Al-Faisal had not committed crimes in Kenya nor was he wanted in other countries, but Immigration Minister Otieno Kajwang said the cleric was a security threat, citing, his history of radicalism and links with terrorism.

"What we have is his history, you can call it rumors ... but these are serious threats to our security," he said. "It is in the public's interest not to have him here."

Britain has said that al-Faisal's teachings heavily influenced one of the bombers who carried out the 2005 transport network bombings in London that killed 52 people. The Jamaican-born cleric has called for Americans, Hindus and Jews to be killed.

Al-Faisal's deportation to the West African nation of Gambia had been delayed because several countries, including the United States, had denied him a transit visa.

A Kenyan official said al-Faisal was put on a Kenya Airways flight for Lagos, Nigeria on Thursday. From Lagos he was expected to take a Virgin Nigeria flight to Banjul, Gambia. The official spoke on condition of anonymity because he wasn't authorized to release the information.

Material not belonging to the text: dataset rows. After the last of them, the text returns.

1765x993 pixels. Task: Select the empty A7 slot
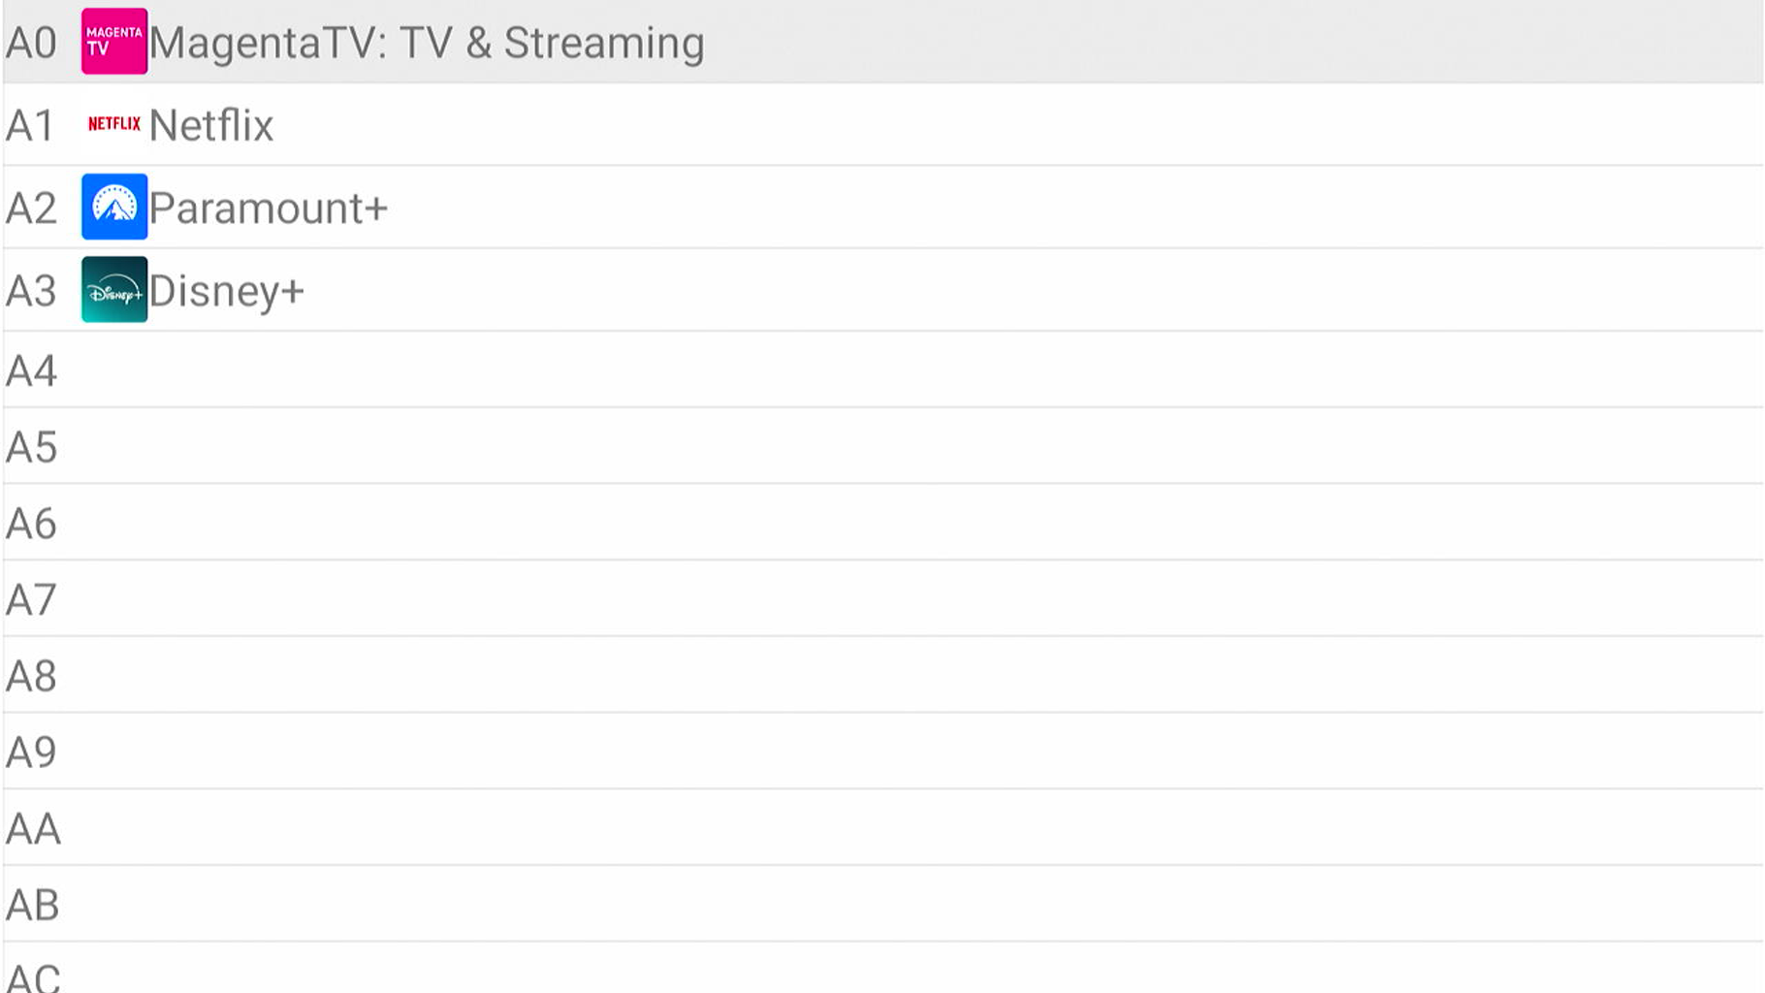tap(883, 598)
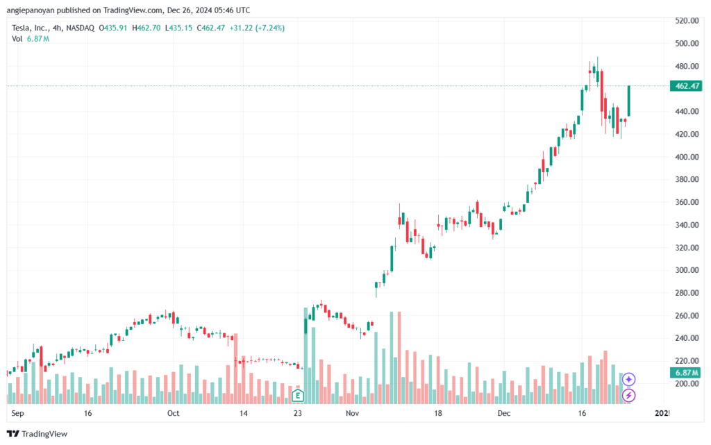The width and height of the screenshot is (711, 445).
Task: Click the 300.00 price axis level
Action: click(x=687, y=270)
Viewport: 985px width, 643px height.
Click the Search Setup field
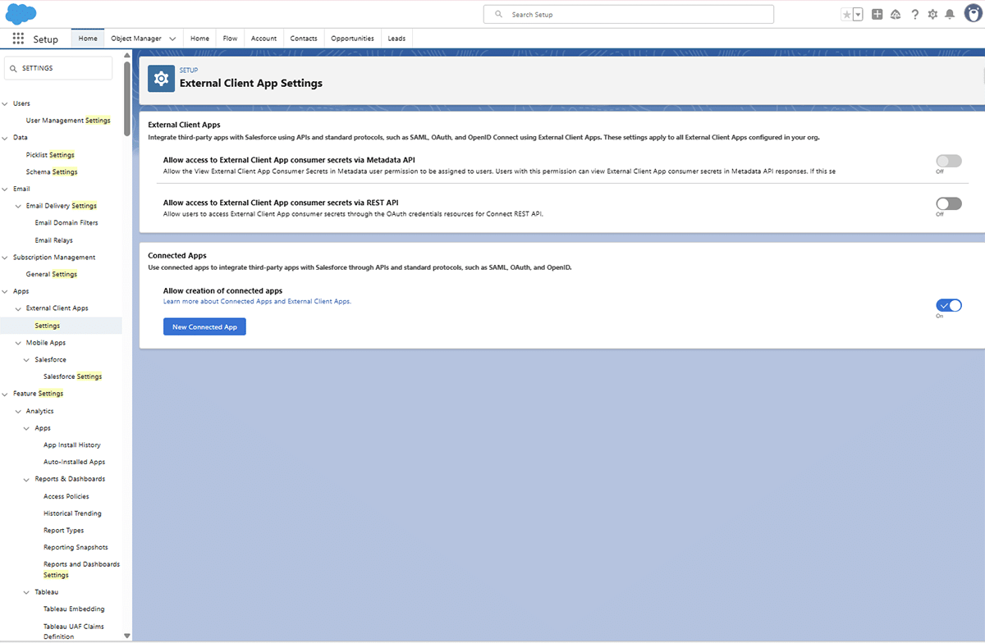(x=628, y=15)
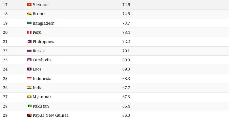Click the Pakistan flag icon

tap(29, 106)
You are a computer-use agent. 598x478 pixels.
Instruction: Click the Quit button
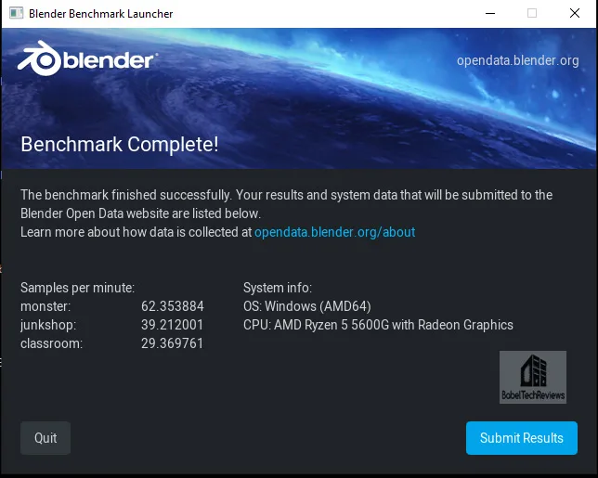[46, 437]
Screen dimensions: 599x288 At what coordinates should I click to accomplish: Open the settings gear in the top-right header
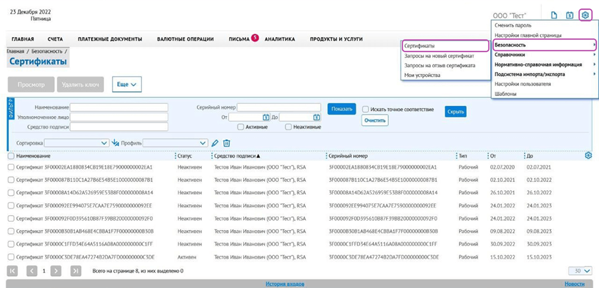point(585,15)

South Africa and Britain also had declined to grant him transit visas after his deportation orders were made on Saturday, the official said. And Tanzania declined to grant him a visa -- despite the fact he had entered Kenya from Tanzania.

The visas would have allowed al-Faisal to connect to flights to his native Jamaica, which has said it would accept him but would keep a close eye on him.

The official said al-Faisal had traveled to Kenya from Nigeria through Angola, Malawi, Swaziland, Mozambique and Tanzania. He said it was likely al-Faisal traveled into Kenya by road to avoid detection since he is on an international watch list.

Kajwang said al-Faisal had chosen to go to Gambia after attempts to fly him to Jamaica failed. He said Gambian authorities agreed to take him in and assist him in finding his way home. He said the other costly alternative would have been to charter a flight directly to Jamaica.

Kajwang said the deportation was legal because al-Faisal should never have been granted entry into Kenya since his name was on a terror watch list circulated globally.

Al-Faisal arrived in the country on December 24 and was not stopped at immigration offices based in Lunga-Lunga, a Kenya border point with Tanzania. Kajwang said immigrations officials were not able to do a background check because their computers were not connected to a database, which had been shut down to install new software.

Human rights activists protested his deportation to Gambia, saying that the country has a bad history of human rights violations.

Al-Amin Kimathi, executive coordinator of the Muslim Human Rights Forum, said al-Faisal's deportation was part of a pattern of government discrimination against visiting Muslims clerics.

However, Kajwang said the Kenyan government had a credible reason to expel the cleric.

"Even in his own country he is restricted to where he can preach," Kajwang said.

Al-Faisal served four years in jail in Britain for inciting murder and stirring racial hatred by urging followers to kill Americans, Hindus and Jews.

Internet postings purportedly written by a Nigerian man now charged with trying to bomb a US-bound airliner on Christmas Day referred to al-Faisal as a cleric he had listened to.

The British government has said that al-Faisal also was a key influence on July 7, 2005, bomber Jermaine Lindsay.

Kimathi said that al-Faisal had come into the country on the invitation of the Muslim youths who wanted him to give lectures. Kenya has a minority Muslim population, mostly on the country's Indian Ocean coast.